If I represent units and structures on the overworld map, so you don't enter a sub-map blind, and only allow entry to sub-maps from the overworld (no sub-map to sub-map edging issues), then there shouldn't be any surprise ambushes by enemy armies who've amassed at the border of the sub-map, since you'll see them on the overworld map before you enter.

I guess this will do. I won't have to rely on unnatural terrain features to separate maps, and players should still be able to see what they're walking into. I can prevent structure building a certain distance from the edge of sub-maps, so players will only have to worry about stumbling upon an army at the edge of an occupied area.
It would definitely be possible to give the appearance of larger maps, although it would take a little legwork and the added overhead may not be worth it in the long run.

Basically instead of 1000x1000 maps, you would work with something like 980x980 (depending on how far people are able to see). The remainder of the 1000x1000 tiles act as overlaps on the adjacent maps. The legwork comes in in settings things up to look like they're on both sides of the map (creating an image on the other maps at the proper location). Then it just becomes a matter of writing everything so that essentially theres only x and y coordinates rather than x,y,z.

The final effect is once the player would move to the 981st tile of map A, they get sent to tile 20 on map B, but since you cloned the images of everything on map A's tiles 981-1000 onto tiles 1-19 of map B, the player would have no idea they changed maps.

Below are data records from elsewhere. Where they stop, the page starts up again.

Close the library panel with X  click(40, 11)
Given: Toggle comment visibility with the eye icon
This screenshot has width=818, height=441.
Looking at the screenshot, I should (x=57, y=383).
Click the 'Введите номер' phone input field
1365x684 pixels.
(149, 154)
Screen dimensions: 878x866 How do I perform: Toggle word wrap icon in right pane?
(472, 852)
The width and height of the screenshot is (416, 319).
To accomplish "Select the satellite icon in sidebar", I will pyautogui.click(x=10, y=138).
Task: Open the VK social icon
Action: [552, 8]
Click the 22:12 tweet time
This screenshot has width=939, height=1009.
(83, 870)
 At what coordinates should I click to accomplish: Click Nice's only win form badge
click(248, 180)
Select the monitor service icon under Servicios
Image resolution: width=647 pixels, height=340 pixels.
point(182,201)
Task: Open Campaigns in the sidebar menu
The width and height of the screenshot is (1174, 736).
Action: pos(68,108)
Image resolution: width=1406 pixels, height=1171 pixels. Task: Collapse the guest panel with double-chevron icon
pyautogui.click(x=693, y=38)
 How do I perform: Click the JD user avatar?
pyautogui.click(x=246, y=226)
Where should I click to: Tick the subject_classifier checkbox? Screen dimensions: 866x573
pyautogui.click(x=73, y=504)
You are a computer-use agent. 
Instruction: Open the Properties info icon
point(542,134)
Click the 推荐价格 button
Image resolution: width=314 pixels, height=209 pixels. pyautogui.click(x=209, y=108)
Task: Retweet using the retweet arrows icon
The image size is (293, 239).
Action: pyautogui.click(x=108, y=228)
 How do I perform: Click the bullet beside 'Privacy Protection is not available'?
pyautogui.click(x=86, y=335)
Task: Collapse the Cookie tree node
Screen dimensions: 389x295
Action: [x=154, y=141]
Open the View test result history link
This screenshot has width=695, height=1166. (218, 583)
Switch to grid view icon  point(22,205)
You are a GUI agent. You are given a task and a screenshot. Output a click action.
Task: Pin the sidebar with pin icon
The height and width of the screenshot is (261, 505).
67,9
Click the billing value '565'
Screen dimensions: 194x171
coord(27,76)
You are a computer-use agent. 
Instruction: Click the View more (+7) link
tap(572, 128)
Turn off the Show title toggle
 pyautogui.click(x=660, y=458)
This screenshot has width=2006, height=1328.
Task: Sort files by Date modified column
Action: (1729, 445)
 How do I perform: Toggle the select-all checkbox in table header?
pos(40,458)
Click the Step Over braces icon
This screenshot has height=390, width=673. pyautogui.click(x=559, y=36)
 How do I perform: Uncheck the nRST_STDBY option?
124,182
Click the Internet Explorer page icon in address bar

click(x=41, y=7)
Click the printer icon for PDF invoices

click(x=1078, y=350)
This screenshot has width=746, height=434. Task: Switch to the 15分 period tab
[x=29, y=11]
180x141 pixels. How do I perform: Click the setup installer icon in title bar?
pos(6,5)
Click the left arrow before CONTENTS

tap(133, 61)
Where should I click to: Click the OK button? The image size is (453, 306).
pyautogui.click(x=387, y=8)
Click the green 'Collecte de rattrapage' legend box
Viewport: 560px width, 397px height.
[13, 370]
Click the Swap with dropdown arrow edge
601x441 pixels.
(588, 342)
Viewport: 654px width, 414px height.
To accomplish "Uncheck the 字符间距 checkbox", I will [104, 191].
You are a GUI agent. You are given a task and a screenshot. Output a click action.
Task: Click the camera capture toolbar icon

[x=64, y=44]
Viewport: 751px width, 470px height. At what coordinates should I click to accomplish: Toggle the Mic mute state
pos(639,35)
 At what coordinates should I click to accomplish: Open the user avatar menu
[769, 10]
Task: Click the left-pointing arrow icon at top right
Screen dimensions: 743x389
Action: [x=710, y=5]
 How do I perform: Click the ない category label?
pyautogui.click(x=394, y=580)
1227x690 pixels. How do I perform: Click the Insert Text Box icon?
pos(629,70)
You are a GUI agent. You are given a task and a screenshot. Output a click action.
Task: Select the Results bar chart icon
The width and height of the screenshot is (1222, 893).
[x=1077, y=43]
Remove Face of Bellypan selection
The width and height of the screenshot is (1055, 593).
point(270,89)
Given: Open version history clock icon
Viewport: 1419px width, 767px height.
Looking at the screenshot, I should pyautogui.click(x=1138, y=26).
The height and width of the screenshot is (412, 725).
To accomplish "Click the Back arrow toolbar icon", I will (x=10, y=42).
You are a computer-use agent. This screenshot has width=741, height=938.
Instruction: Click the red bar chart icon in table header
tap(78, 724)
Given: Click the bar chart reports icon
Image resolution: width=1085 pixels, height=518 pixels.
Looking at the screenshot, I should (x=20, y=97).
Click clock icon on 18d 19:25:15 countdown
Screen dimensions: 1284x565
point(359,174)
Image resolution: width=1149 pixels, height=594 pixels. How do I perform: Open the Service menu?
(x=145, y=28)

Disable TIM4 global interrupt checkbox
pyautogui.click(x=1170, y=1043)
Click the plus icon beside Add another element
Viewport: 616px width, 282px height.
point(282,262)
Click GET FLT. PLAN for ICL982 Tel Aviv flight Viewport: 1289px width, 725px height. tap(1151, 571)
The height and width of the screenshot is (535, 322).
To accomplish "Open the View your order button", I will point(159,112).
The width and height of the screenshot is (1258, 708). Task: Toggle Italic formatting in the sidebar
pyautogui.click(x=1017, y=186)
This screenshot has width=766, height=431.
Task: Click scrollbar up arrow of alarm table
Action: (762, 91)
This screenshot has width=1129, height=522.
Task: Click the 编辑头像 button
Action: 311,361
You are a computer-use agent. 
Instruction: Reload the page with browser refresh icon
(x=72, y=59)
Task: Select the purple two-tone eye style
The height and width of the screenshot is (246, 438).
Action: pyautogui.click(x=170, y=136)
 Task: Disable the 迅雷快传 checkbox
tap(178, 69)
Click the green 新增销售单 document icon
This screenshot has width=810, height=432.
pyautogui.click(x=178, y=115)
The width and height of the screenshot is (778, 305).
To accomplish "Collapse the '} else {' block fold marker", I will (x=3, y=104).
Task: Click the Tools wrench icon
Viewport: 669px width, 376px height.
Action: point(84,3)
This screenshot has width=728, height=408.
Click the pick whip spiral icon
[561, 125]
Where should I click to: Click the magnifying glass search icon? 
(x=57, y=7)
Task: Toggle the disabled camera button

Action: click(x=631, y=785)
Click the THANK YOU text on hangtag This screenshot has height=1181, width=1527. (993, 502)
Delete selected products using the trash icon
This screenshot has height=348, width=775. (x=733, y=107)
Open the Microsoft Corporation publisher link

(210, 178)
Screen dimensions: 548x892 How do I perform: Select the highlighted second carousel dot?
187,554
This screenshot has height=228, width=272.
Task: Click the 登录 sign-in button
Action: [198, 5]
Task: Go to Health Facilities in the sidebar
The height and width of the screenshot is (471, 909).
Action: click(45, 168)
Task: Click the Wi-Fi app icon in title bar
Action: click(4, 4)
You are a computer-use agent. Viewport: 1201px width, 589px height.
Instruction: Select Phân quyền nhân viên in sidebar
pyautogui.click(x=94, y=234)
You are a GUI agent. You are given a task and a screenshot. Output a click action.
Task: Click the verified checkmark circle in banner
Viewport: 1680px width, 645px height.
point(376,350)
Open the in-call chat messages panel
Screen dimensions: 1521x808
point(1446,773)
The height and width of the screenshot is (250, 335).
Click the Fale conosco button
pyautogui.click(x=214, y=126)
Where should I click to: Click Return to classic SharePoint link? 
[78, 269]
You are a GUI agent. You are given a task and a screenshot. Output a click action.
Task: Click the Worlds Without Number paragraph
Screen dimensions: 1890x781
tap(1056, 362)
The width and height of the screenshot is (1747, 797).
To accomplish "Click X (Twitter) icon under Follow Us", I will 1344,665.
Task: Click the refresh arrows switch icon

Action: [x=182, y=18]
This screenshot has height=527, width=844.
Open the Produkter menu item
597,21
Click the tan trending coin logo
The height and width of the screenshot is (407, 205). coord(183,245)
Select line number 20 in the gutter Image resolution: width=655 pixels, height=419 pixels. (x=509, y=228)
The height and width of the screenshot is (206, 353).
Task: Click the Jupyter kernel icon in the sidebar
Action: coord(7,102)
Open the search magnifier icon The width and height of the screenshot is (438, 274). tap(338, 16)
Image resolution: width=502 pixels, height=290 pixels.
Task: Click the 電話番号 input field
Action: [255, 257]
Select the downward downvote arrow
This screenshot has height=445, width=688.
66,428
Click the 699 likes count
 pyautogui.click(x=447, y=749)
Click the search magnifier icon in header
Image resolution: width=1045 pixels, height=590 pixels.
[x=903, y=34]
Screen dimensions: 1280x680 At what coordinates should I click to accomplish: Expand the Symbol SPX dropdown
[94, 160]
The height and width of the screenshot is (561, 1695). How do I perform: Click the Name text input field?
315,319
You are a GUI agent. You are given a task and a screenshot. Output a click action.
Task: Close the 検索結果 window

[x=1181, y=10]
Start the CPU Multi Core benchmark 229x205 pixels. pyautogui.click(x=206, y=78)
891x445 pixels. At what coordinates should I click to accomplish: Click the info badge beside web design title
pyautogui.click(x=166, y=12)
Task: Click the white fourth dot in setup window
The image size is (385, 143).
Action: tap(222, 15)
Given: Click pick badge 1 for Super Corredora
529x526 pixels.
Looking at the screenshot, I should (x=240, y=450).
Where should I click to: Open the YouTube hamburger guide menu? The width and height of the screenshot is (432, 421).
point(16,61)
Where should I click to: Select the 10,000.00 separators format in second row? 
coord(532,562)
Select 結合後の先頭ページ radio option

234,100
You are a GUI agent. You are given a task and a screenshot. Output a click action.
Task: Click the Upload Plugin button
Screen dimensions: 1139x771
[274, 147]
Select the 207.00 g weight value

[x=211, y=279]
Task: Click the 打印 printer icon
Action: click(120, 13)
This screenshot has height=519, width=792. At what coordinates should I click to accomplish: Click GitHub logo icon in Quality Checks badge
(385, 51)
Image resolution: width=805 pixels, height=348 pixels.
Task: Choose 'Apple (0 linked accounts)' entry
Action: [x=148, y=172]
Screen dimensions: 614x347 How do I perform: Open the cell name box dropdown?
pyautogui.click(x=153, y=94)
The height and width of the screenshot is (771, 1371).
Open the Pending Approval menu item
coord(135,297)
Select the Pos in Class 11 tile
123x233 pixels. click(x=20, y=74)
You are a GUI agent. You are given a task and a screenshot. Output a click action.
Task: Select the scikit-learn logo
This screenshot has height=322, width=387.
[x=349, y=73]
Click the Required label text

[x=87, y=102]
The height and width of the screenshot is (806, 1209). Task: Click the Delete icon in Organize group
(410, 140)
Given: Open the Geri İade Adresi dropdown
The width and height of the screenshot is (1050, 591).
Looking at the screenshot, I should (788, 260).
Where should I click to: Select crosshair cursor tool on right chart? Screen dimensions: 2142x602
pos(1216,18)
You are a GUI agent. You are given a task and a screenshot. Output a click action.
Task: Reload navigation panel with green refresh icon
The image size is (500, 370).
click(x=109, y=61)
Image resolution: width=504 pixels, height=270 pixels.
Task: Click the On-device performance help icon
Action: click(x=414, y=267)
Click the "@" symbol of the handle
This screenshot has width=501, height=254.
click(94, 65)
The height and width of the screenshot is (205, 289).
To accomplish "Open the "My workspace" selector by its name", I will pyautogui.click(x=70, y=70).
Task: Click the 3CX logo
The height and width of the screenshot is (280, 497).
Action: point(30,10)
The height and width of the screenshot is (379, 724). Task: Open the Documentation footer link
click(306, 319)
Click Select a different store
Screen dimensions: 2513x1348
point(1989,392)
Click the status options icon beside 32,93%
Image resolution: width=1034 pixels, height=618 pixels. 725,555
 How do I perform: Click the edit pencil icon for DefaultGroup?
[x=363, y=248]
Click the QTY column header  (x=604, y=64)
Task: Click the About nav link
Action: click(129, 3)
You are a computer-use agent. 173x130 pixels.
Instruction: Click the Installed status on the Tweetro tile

As another possibility, which depending on the detail of the artwork may not be possible... Scale everything. Half-sized you could have a 2000x2000 map, quarter-sized a 4000x4000, etc.
What exactly are the issues you're having at the moment that make you need to divide up the map? Unless you're executing code over a whole mess of turfs the overhead of having that many shouldn't be too bad. If it's a matter of objs, mobs, and stuff you can just have all the turfs loaded and then break up the map into maybe 100x100 chunks which have the objs and mobs loaded in and out as necessary then you don't have to deal with borders as long as loading happens before any of the turfs in question reach the players view or have any long reaching effects the player might notice.
In response to Theodis
I'm concerned with the number of turfs in play, but it's not as important as the number of units in play. I suppose I could just unload units out of range and keep the map solid. I think I can vastly improve my fog of war using areas instead of turfs, which will help quite a bit. I'll have to run some test when I have something more than a demo working.